■ **What this task involves**:
Answer these questions about the PanSR text below:
1. What does the abbreviation OCP stand for?
2. What constrains PanSR's object-centric mask prediction?
3. Toward what kind of objects is the query proposal generation process of current approaches biased?

■ **Text block**:
PanSR: An Object-Centric Mask Transformer for Panoptic Segmentation
Lojze Žust, Matej Kristan
TL;DR
PanSR addresses core weaknesses of mask-transformer panoptic segmentation by introducing an object-centric pipeline. It combines an Object-Centric Proposal (OCP) module for robust thing proposals, proposal-aware matching to prevent FP drift and FN suppression, and object-centric mask prediction constrained by bounding boxes to reduce instance merging. Training includes mask-conditioned queries to simulate proposal noise, enhancing robustness in varied scenes. Empirically, PanSR achieves a +3.4 PQ improvement on LaRS and competitive performance on Cityscapes, highlighting improved small-object detection, crowded-scene handling, and generalization across domains.
Abstract
Panoptic segmentation is a fundamental task in computer vision and a crucial component for perception in autonomous vehicles. Recent mask-transformer-based methods achieve impressive performance on standard benchmarks but face significant challenges with small objects, crowded scenes and scenes exhibiting a wide range of object scales. We identify several fundamental shortcomings of the current approaches: (i) the query proposal generation process is biased towards larger objects, resulting in missed smaller objects, (ii) initially well-localized queries may drift to other objects, resulting in missed detections, (iii) spatially well-separated instances may be merged into a single mask causing inconsistent and false scene interpretations. To address these issues, we rethink the individual components of the network and its supervision, and propose a novel method for panoptic segmentation PanSR. PanSR effectively mitigates instance merging, enhances small-object detection and increases performance in crowded scenes, delivering a notable +3.4 PQ improvement over state-of-the-art on the challenging LaRS benchmark, while reaching state-of-the-art performance on Cityscapes. The code and models will be publicly available at https://github.com/lojzezust/PanSR.

■ **Listed records**:
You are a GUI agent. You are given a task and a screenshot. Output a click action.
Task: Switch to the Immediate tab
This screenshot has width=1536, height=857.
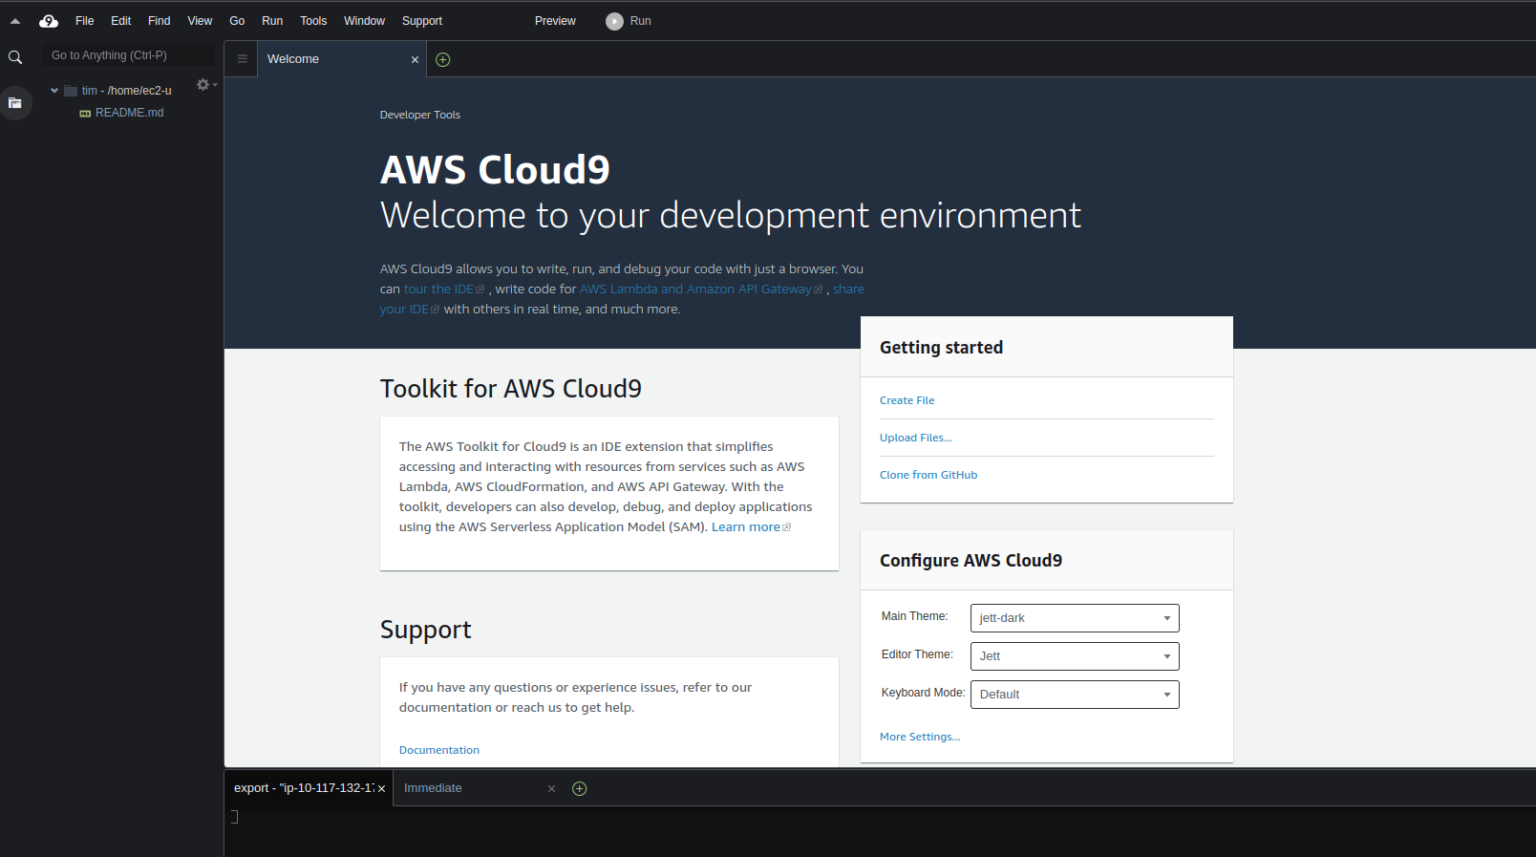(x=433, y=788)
--
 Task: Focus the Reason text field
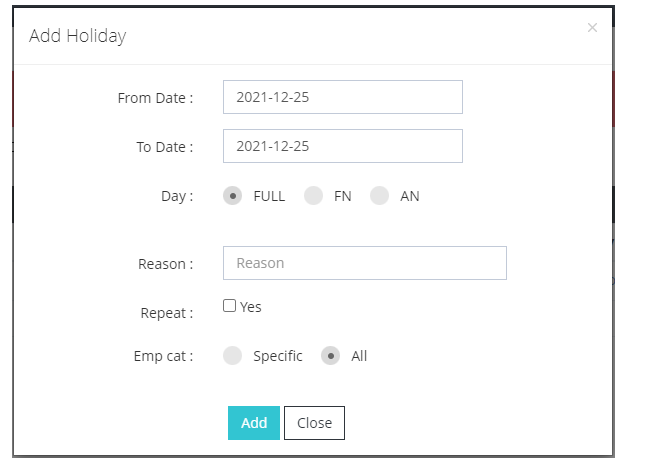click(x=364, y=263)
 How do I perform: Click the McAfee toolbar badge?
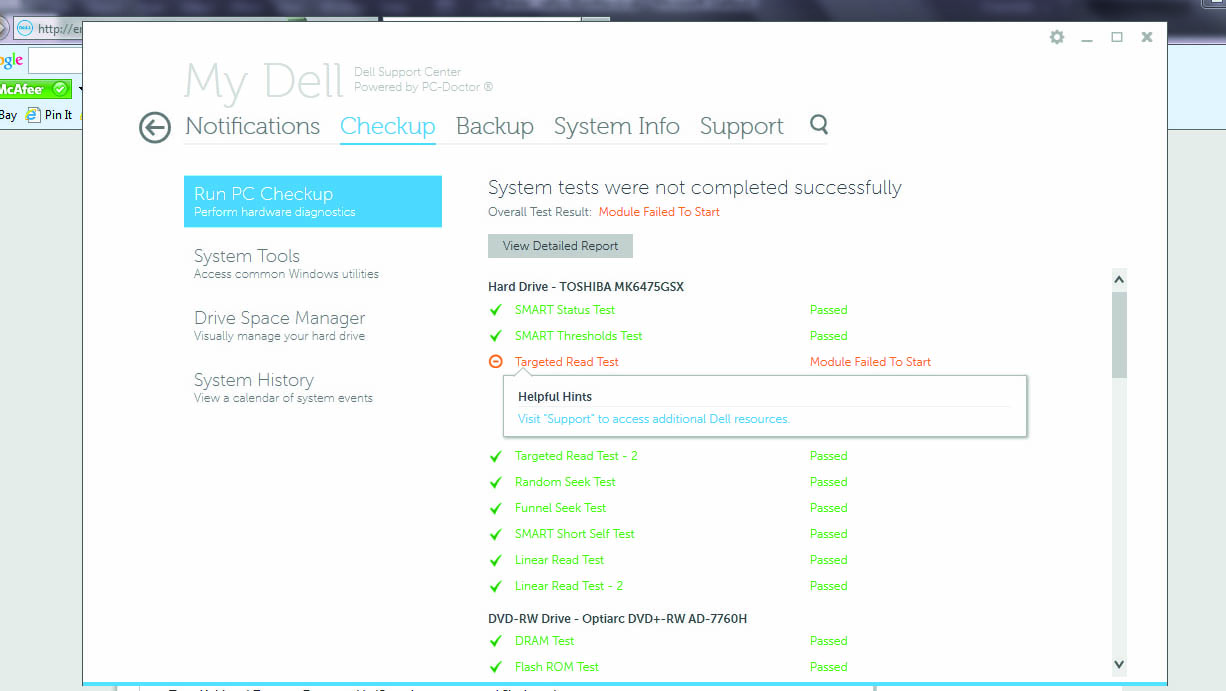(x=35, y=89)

■ **Output for this exercise**:
1. Object-Centric Proposal
2. Bounding boxes
3. Larger objects